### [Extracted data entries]
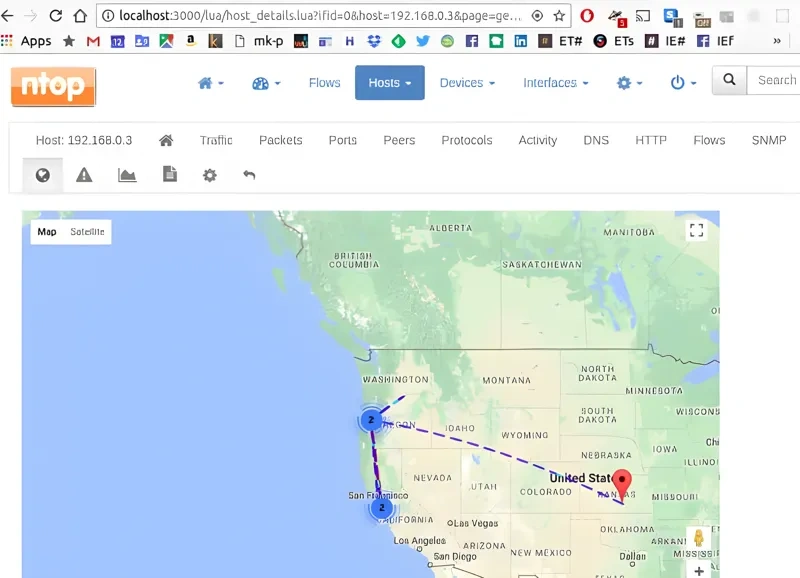Screen dimensions: 800x578
Task: Expand the Interfaces dropdown
Action: (555, 84)
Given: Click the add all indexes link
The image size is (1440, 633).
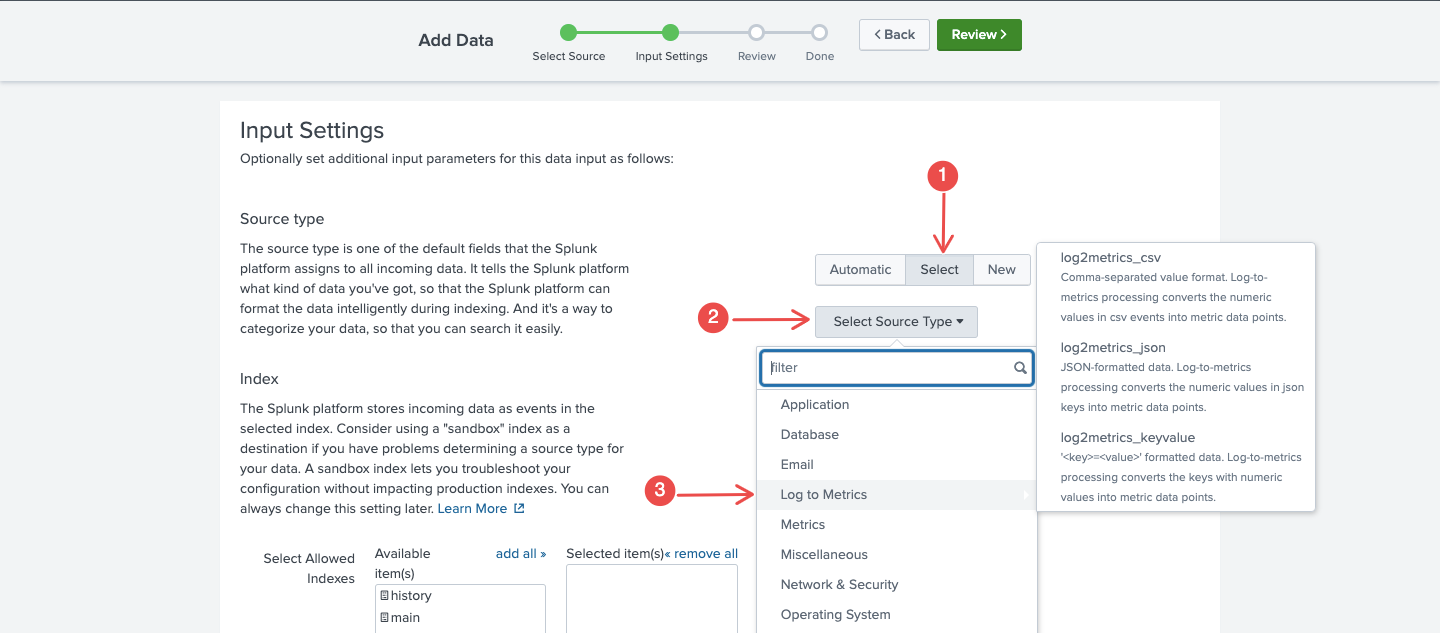Looking at the screenshot, I should pyautogui.click(x=521, y=554).
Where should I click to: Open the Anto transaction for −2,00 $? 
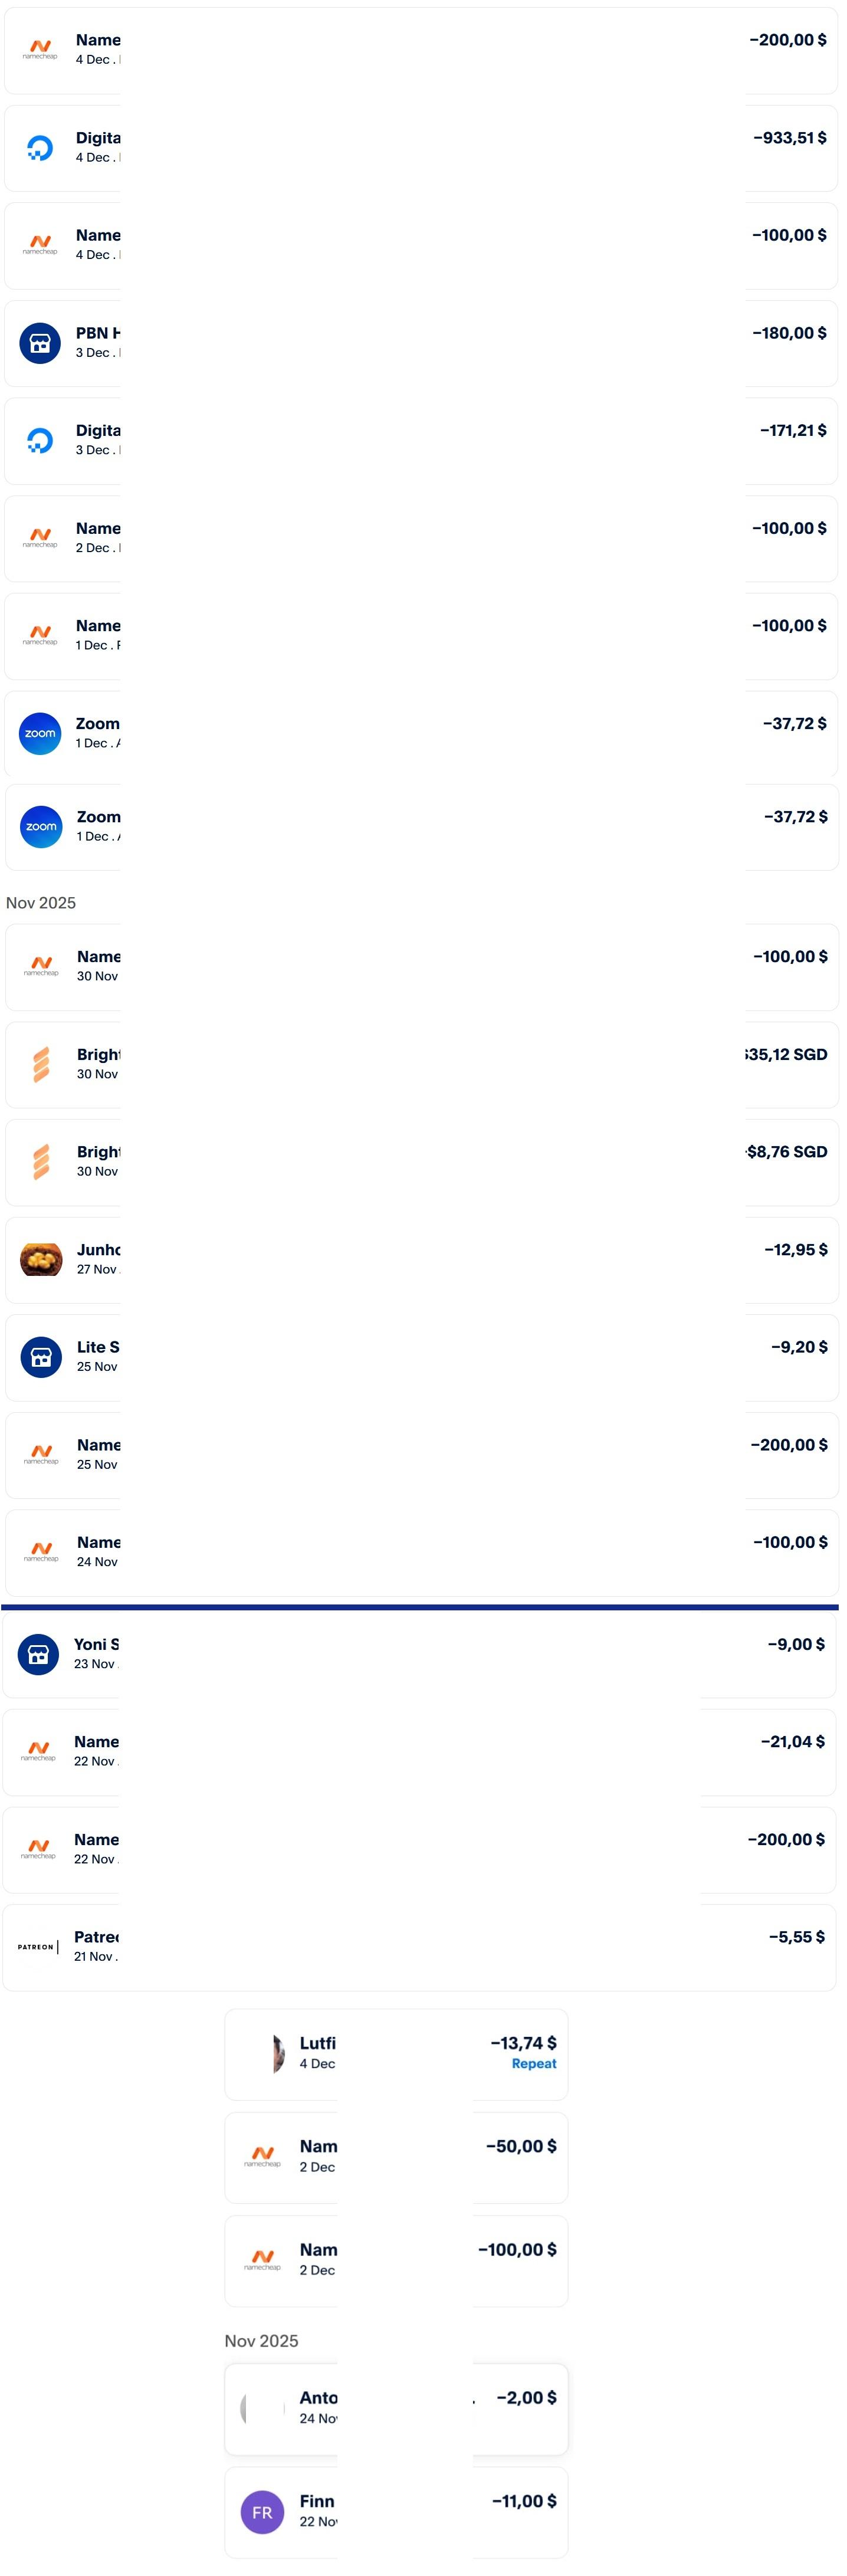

### [GOAL]
Set down every line of the data above verbatim, omitting the pictures.

### [CORRECT RESPONSE]
Screen dimensions: 800x578
Task: Expand the Interfaces dropdown
Action: (555, 84)
Given: Click the add all indexes link
The image size is (1440, 633).
Looking at the screenshot, I should pyautogui.click(x=521, y=554).
Where should I click to: Open the Anto transaction for −2,00 $? 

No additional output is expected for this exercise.